- WORKING DATA:
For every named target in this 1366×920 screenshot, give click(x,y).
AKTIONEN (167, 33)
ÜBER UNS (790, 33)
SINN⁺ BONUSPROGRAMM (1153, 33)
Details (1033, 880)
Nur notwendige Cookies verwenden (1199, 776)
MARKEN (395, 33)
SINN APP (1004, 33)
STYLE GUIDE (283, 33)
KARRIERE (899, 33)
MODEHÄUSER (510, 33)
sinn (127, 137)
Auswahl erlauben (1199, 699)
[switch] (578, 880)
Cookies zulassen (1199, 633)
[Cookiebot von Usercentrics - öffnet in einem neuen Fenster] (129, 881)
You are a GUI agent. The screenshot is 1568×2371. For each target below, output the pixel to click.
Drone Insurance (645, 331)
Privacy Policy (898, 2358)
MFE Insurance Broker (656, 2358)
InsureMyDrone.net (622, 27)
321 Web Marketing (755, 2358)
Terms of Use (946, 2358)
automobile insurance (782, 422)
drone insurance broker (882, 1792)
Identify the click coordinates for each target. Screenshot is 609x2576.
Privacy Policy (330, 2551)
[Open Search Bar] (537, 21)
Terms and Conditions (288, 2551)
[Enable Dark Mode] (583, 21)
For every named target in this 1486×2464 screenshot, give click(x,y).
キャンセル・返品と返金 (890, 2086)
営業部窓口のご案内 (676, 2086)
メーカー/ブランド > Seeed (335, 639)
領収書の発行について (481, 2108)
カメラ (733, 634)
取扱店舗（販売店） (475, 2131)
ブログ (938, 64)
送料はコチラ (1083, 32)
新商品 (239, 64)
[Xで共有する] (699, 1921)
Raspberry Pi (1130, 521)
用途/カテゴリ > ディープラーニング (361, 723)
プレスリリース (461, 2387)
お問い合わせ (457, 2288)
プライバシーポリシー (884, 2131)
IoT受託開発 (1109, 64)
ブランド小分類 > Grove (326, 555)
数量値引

- WORK TASK: Reproduce exactly the lines from the one containing "Identify the click" through the last line of the records, both included, and nothing else.

- RESULT OF THIS EXERCISE:
Identify the click coordinates for each target. Screenshot is 609x2576.
Privacy Policy (330, 2551)
[Open Search Bar] (537, 21)
Terms and Conditions (288, 2551)
[Enable Dark Mode] (583, 21)
For every named target in this 1486×2464 screenshot, give click(x,y).
キャンセル・返品と返金 (890, 2086)
営業部窓口のご案内 (676, 2086)
メーカー/ブランド > Seeed (335, 639)
領収書の発行について (481, 2108)
カメラ (733, 634)
取扱店舗（販売店） (475, 2131)
ブログ (938, 64)
送料はコチラ (1083, 32)
新商品 (239, 64)
[Xで共有する] (699, 1921)
Raspberry Pi (1130, 521)
用途/カテゴリ > ディープラーニング (361, 723)
プレスリリース (461, 2387)
お問い合わせ (457, 2288)
プライバシーポリシー (884, 2131)
IoT受託開発 (1109, 64)
ブランド小分類 > Grove (326, 555)
数量値引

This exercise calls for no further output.